Actually, they can count but they cheat. In the early days of our TechnologyBloopers website, we received an email from Google Analytics indicating that we had only 26 visitors during December 2017. But our hosting company Omnis tallied 2523. Why the difference? Might Google have been deliberately counting lower so they could sell us AdWords?

First Privacy Regulation Announcement Timing Was Likely Triggered by Zuckerberg’s Grilling by U.S. Congress

Facebook and other tech giants have been fortunate that they had been essentially unregulated … until now. On April 11 we received an email titled “[Action Required] Important updates on Google Analytics Data Retention and the General Data Protection Regulation (GDPR)” from ‘Google Analytics’ analytics-noreply@google.com that presumably was received by billions of people with gmail email addresses or other Google associations. It alerts all of us of this data protection law affecting users based in the EU (European Union) that will be effective May 25, 2018.

We suspect that the vast majority of Internet-connected individuals had no clue that such a law was in the works, though they could hardly have missed the fact that Mark Zuckerberg was testifying in Washington, DC. Likely this mass email was intentionally timed to coincide with his testifying.

Google Analytics Seriously Understates Visitor Counts

We become disappointed whenever we receive Google’s monthly Snapshots, and suspect that the large majority of website developers feel the same way.

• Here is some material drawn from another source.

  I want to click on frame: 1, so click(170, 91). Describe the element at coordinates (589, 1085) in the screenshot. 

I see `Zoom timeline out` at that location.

In December 2017 our server statistics showed nearly 100 times as many visitors as Google Analytics did, and in January 2018 they showed 60 times as many visitors as Google Analytics did.

There are a lot of reasons why the Google Analytics figures can be inaccurate, including unbiased ones and biased ones.

And, especially for websites with relatively low visitor counts, the Google Analytics counts are seriously inflated by counting visits by Bots.

Beyond disappointing we become angry when Google wants us to buy AdWords, implying that our visitor counts will be boosted.